I feel that often you don't really choose what format your code is in. I mean most of my tools in the past have decided for me. Or I haven't really even thought about it. I was using TextPad on windows the other day and as I was saving a file, it prompted me about ASCII, UTF-8/16, Unicode etc etc…

I am assuming that almost all code written is ASCII, but why should it be ASCII? Should we actually be using UTF-8 files now for source code, and why? I'd imagine this might be useful on multi-lingual teams.

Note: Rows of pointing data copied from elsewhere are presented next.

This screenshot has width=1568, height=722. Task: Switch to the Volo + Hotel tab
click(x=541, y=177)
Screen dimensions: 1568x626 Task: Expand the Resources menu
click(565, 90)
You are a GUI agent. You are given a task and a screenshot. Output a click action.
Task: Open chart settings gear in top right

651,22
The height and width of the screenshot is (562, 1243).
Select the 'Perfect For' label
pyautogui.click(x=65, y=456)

Are there standards associated with how multilingual teams name variables/functions/etc?

Best Answer

The choice is not between ASCII and UTF-8. ASCII is a 7-bit encoding, and UTF-8 supersedes it - any valid ASCII text is also valid UTF-8. The problems arise when you use non-ASCII characters; for these you have to pick between UTF-8, UTF-16, UTF-32, and various 8-bit encodings (ISO-xxxx, etc.).

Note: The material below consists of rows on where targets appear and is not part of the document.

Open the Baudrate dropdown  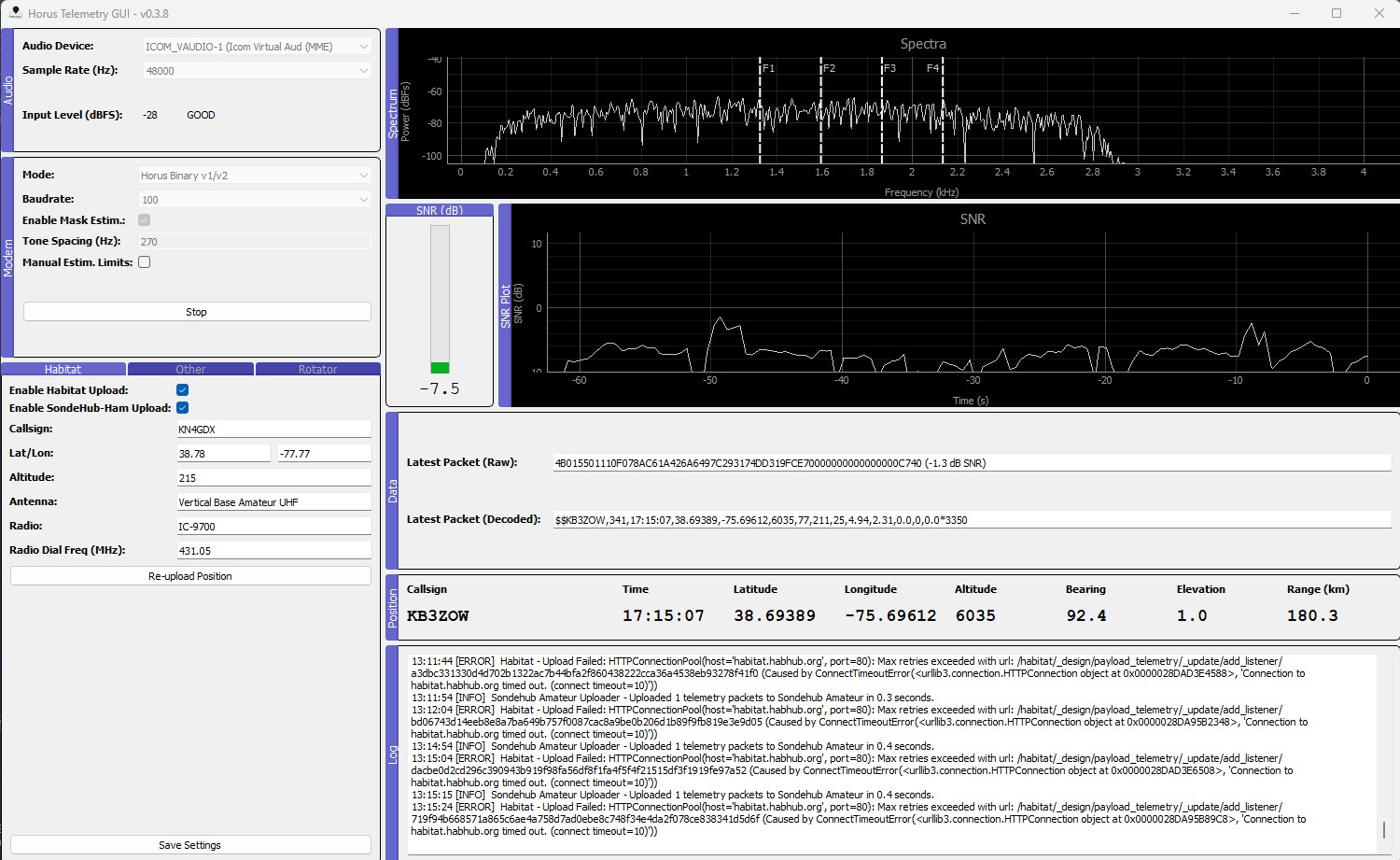pos(256,200)
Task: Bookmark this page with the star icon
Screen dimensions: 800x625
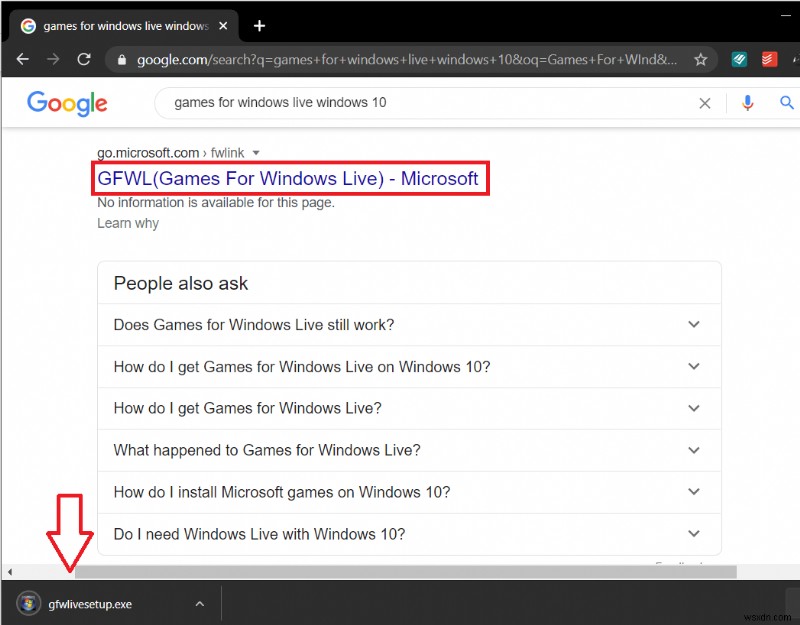Action: 703,59
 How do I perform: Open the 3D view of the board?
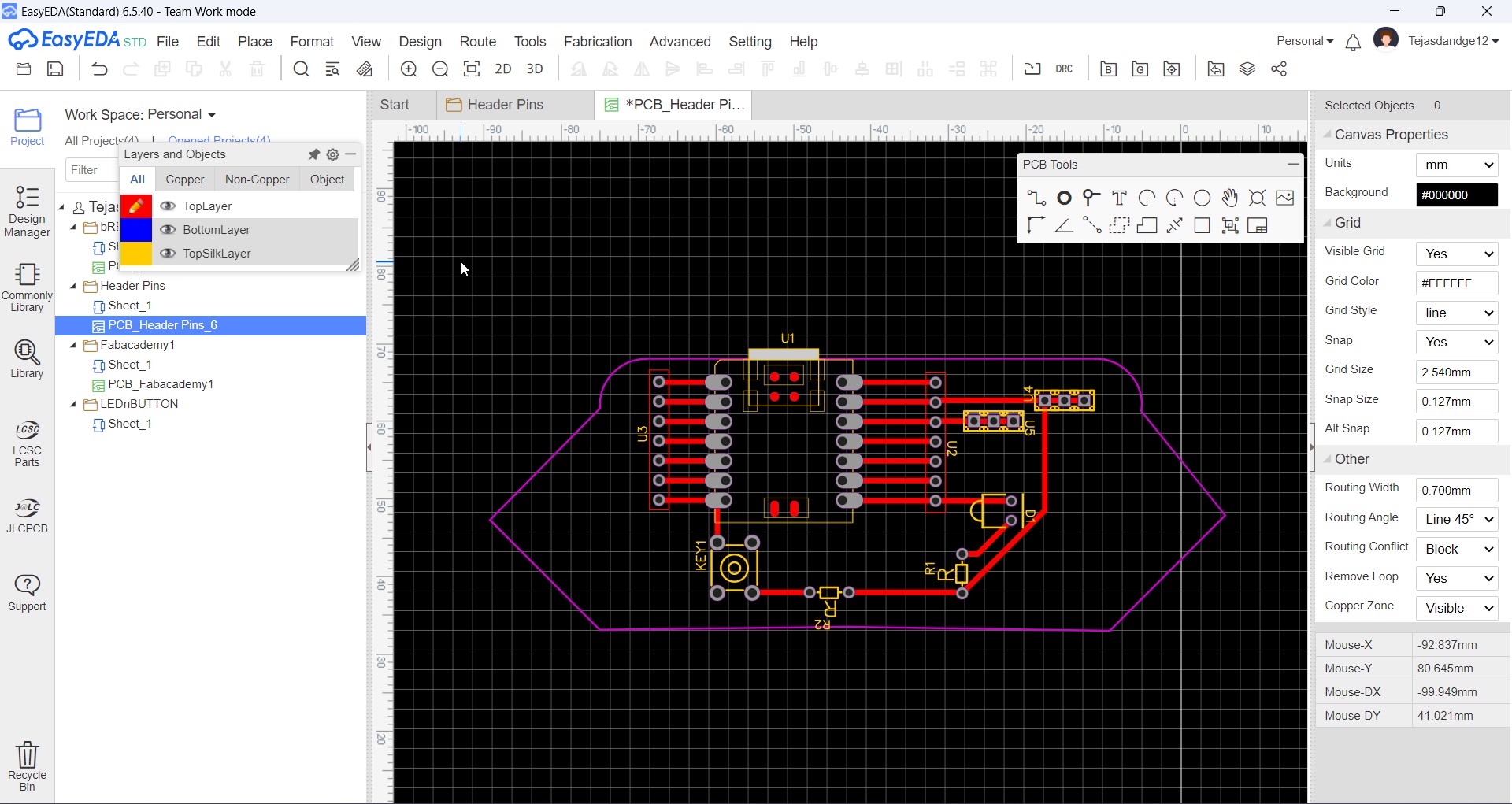[x=535, y=69]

The best solution is to stick with a strict ASCII charset, that is, just don't use any non-ASCII characters in your code. Most programming languages provide ways to express non-ASCII characters using ASCII characters, e.g. "\u1234" to indicate the Unicode code point at 1234. Especially, avoid using non-ASCII characters for identifiers. Even if they work correctly, people who use a different keyboard layout are going to curse you for making them type these characters.

If you can't avoid non-ASCII characters, UTF-8 is your best bet. Unlike UTF-16 and UTF-32, it is a superset of ASCII, which means anyone who opens it with the wrong encoding gets at least most of it right; and unlike 8-bit codepages, it can encode about every character you'll ever need, unambiguously, and it's available on every system, regardless of locale.

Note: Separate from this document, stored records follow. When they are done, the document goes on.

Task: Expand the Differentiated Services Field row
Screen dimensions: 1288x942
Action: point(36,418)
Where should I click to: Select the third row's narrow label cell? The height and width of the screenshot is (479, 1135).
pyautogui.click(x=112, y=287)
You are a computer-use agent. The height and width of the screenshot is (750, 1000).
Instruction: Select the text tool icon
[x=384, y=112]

And then you have the encoding that your code processes; this doesn't have to be the same as the encoding of your source file. For example, I can easily write PHP in UTF-8, but set its internal multibyte-encoding to, say, Latin-1; because the PHP parser does not concern itself with encodings at all, but rather just reads byte sequences, my UTF-8 string literals will be misinterpreted as Latin-1. If I output these strings on a UTF-8 terminal, you won't see any differences, but string lengths and other multibyte operations (e.g. substr) will produce wrong results.

My rule of thumb is to use UTF-8 for everything; only if you absolutely have to deal with other encodings, convert to UTF-8 as early as possible and from UTF-8 as late as possible.